MOSCOW (MRC) -- Soaring global demand for memory chips and petrochemicals helped South Korea's exports surge 8.9% in December, lifting its 2017 shipments to the highest on record in value terms, reported Reuters.
Exports for the year as a whole jumped USD573.9 B or 15.8%, data showed in early 2018, making last year the best since relevant data began to be compiled in 1956.
The government is expecting still-solid but more modest export growth of 4% this year. With the economy riding the global trade boom, South Korea's central bank raised interest rates for the first time in more than 6 yr in November.
"Downside risks for South Korea are the won's strength, rising interest rates and oil prices. They are the new three risks," trade minister Paik Un-gyu said in a statement.

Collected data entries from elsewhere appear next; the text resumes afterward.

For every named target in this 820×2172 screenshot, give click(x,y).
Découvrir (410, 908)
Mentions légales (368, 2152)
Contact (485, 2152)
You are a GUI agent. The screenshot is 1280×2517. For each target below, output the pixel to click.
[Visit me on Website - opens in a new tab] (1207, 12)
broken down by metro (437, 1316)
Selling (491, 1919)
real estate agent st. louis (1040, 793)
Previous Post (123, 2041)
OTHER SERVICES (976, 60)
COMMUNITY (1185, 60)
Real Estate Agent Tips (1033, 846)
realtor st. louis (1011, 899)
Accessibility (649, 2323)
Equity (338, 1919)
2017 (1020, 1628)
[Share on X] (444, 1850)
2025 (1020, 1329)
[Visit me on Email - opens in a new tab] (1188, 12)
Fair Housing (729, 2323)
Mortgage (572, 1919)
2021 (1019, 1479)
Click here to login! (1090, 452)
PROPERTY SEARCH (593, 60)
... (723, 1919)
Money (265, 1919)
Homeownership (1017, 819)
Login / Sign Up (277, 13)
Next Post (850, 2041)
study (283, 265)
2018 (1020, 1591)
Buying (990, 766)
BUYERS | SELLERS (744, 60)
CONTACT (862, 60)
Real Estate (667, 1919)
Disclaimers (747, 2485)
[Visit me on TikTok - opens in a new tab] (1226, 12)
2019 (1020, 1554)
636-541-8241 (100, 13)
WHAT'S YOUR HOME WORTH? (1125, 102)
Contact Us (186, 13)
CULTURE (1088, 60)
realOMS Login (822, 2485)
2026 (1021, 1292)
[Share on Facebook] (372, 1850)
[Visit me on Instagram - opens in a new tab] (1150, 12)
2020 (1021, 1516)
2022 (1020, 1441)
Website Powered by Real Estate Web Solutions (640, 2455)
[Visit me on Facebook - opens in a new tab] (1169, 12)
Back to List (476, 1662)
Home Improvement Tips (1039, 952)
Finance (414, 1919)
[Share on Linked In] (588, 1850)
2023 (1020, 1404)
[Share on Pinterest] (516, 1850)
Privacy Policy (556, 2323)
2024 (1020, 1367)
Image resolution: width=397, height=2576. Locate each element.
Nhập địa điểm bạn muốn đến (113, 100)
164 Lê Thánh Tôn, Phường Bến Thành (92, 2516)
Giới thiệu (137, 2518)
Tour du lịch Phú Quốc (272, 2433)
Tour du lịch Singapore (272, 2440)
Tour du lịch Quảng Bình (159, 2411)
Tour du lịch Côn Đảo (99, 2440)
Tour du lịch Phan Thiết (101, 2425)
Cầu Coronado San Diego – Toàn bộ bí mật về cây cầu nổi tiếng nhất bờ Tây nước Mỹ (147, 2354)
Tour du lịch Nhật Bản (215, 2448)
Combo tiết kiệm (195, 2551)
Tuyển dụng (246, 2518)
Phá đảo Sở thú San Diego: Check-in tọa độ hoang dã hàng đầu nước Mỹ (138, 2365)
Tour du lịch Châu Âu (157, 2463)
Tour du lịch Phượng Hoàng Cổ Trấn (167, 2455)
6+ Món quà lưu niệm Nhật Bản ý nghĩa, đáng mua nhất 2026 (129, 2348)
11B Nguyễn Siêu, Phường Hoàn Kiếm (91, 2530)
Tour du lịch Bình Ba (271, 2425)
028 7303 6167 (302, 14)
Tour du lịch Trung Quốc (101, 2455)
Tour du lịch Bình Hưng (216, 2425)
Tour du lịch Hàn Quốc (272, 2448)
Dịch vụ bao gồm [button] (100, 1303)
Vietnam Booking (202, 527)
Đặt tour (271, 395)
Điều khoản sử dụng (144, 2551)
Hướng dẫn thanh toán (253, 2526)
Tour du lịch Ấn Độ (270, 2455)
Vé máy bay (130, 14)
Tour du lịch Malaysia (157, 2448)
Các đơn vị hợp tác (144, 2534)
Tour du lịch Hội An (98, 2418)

A further wild cards will be trade talks with the United States, which is keen to revise a 2012 deal to reduce its trade deficit with South Korea. Talks began on Jan. 5.
December's 8.9% expansion slightly underperformed the 10.3% growth forecast by economists in a Reuters poll and eased from 9.5% in November.
But six of the nation's major export products, including semiconductors, petrochemical products, computers posted double-digit expansion from a year earlier, even as the month had two fewer working days than in December 2016.
Imports jumped 13% December from a year earlier, beating the 12.1% expansion seen in the survey and 12.7% in the previous month.